- Lasik surgery helped me cultivate the habit of not touching my eyes
- I attribute my lack of crow’s feet to 21 years of not rubbing my eyes
- Be careful with the rest of your face too – especially, cell phones can be super filthy!
I was 22 years old, sitting in the emergency room, and not able to see a thing. I thought I might go blind. Luckily, it was just a scratched cornea caused by some bad contacts and I would regain my vision. However, the doctor told me I was done with contacts for good. As much as the thought of Lasik surgery scared me, I wasn't ready to fathom a life of 24/7 glasses. I reluctantly went under the laser.
The real shocker came after surgery when the doctor warned me against rubbing my eyes for at least a couple of weeks. Doing so could dislodge the flap made in my cornea during surgery and cause serious damage. I was so anxious about my eye flaps falling off and possibly going blind that I gave up eye rubbing then and there – not just for two weeks but perpetually. And not just eye rubbing – I rarely ever touch my eye area or my face. The few exceptions are when I’m putting on or taking off makeup, applying eye cream or engaged in some kind of face massage. And even then, I take a deep breath first and do it as gently as I can. 21 years later, I attribute Lasik to my lack of crow’s feet.
Whenever someone starts rubbing their eyes or otherwise harshly touching or rubbing other areas of their face, I have a hard time calming down my inner nagging Korean mom. I want to yell, “don’t do that…! It’s giving you unnecessary wrinkles, aigo (Korean way of saying “ugh”)!!!” Touching, rubbing, creasing, tugging at your face are all culprits of stressed, wrinkled, and unhealthy skin. These are bad habits to avoid like chewing your nails or shaking your leg (in Korean culture, they say this shakes out all your good luck).
We should all work on mindfully combating these bad habits for our skin’s sake - in particular, around the delicate eye area. If your eyes are so itchy you can’t bear it, use eye drops or splash water around them without rubbing. Or try to focus attention elsewhere and before you know it, the itch will be gone (a meditation technique that sounded annoying at first, but actually works).
You also shouldn’t touch your face since your hands are usually dirty. You've probably heard before that touching your face with dirty hands can cause breakouts. We aren’t necessarily conscious about this, but as the day progresses, think about all the random unsanitary stuff our hands come across. Pens, door knobs, computers, elevator buttons, staircase railings, restaurant menus, pepper and salt shakers, etc.

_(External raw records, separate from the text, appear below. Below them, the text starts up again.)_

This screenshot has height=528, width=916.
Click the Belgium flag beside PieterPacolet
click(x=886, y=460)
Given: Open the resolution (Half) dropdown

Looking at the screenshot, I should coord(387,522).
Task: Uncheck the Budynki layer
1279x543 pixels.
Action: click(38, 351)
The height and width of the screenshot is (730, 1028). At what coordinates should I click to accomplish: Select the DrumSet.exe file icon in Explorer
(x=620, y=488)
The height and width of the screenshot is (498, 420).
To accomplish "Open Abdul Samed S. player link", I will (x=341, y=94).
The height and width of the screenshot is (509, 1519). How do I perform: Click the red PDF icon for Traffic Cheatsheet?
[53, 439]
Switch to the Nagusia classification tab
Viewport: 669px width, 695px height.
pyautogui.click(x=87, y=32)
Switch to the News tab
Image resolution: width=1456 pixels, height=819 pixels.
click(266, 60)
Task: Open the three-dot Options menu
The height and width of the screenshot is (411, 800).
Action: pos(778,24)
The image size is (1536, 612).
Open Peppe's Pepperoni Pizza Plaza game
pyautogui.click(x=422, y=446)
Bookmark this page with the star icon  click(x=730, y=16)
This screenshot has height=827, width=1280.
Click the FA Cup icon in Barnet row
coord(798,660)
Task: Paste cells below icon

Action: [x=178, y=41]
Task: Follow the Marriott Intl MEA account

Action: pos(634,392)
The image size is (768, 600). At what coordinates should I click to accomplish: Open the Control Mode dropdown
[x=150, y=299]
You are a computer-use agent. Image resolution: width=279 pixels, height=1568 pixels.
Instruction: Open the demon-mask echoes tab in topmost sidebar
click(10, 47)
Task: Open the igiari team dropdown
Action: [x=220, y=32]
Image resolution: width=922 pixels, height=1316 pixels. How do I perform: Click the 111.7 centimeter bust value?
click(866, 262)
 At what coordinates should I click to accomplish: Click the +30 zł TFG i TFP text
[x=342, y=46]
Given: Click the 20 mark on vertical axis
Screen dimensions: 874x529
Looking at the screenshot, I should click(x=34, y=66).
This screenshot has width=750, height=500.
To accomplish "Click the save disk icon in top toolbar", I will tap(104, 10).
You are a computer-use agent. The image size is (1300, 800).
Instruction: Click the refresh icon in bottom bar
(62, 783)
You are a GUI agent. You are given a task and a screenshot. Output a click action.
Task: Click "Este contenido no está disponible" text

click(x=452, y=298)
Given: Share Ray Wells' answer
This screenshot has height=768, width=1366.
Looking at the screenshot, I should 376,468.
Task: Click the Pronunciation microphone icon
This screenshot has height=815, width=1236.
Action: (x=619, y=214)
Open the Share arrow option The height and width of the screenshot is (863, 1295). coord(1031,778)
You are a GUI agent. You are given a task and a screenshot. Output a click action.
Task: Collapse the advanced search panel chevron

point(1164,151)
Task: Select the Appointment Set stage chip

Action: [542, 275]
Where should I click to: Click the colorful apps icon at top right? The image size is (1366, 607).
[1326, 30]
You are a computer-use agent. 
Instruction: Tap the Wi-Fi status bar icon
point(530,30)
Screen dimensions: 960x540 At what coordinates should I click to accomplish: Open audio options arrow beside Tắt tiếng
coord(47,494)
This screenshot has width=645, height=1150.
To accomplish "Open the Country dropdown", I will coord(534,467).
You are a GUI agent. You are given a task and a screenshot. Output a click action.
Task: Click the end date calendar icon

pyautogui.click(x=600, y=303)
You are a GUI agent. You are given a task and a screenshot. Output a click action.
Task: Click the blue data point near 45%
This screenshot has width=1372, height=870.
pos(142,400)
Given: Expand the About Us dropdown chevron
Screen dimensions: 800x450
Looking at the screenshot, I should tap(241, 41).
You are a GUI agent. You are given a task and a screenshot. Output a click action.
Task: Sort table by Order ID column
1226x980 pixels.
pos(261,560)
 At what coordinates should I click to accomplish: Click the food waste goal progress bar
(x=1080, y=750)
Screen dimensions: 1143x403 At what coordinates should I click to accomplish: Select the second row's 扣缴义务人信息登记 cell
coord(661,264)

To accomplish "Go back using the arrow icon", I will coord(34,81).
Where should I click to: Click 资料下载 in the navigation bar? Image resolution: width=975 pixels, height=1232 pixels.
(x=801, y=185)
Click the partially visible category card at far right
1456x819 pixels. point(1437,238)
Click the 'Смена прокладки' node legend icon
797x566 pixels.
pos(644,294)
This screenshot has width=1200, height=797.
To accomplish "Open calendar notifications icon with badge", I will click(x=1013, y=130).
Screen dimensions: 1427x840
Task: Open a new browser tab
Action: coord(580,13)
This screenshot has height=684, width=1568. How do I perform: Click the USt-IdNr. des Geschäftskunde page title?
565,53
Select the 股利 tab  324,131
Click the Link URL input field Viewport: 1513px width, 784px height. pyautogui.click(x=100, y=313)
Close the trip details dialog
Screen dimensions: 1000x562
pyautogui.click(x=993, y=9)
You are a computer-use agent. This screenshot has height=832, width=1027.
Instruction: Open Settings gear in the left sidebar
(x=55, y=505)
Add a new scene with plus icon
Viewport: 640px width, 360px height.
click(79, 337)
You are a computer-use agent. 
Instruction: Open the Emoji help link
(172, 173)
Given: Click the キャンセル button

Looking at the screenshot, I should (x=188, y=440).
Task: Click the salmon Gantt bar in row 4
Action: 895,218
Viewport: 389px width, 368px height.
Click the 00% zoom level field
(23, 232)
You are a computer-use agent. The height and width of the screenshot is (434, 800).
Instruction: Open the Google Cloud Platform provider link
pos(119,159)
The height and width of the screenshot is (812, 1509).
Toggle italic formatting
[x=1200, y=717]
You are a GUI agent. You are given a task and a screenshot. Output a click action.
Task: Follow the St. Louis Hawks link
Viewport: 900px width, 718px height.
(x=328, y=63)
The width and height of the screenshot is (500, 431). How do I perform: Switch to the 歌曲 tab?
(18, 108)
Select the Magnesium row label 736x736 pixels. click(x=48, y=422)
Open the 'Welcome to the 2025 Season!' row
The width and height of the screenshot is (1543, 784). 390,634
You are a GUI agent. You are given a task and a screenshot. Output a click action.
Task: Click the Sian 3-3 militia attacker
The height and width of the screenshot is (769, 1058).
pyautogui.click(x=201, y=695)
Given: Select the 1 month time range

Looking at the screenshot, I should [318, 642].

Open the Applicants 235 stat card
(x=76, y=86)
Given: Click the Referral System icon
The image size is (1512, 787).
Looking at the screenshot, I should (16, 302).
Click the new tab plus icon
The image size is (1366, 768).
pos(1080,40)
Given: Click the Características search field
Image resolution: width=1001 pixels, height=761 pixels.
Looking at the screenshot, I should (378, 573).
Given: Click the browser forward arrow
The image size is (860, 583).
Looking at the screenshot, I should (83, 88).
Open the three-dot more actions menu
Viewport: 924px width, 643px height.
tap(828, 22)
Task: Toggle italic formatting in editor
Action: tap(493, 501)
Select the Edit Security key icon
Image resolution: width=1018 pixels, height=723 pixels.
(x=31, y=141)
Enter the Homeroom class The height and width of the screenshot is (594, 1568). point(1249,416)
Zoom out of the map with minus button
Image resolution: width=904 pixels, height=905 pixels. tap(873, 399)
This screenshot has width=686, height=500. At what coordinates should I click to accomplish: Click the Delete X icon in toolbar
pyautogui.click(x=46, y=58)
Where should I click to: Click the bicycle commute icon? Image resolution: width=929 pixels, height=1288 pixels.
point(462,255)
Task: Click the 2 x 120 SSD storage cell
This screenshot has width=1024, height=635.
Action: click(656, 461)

The worst offender by far is your cell phone. There was a study not long ago that found that cell phones carry ten times more bacteria than most toilet seats – super gross, right? Hopefully you wash your hands every time you use the bathroom, but do you wash your hands after every call you take or text you send? The answer is probably no and more likely than not, most of us are mindlessly touching our faces constantly throughout the day after our hands touch our filthy phones. Every time we do, we’re increasing the chances of the dirt, oil and bacteria from our hands getting onto our faces and causing skin issues.
I know it can be an extremely difficult habit to break, but let's vow together to try to be more mindful of instances where we put our hands on our faces, in particular, the delicate eye area. No need to get Lasik like I did, but in case it's helpful, maybe you could just pretend your eyeballs might fall out if you do?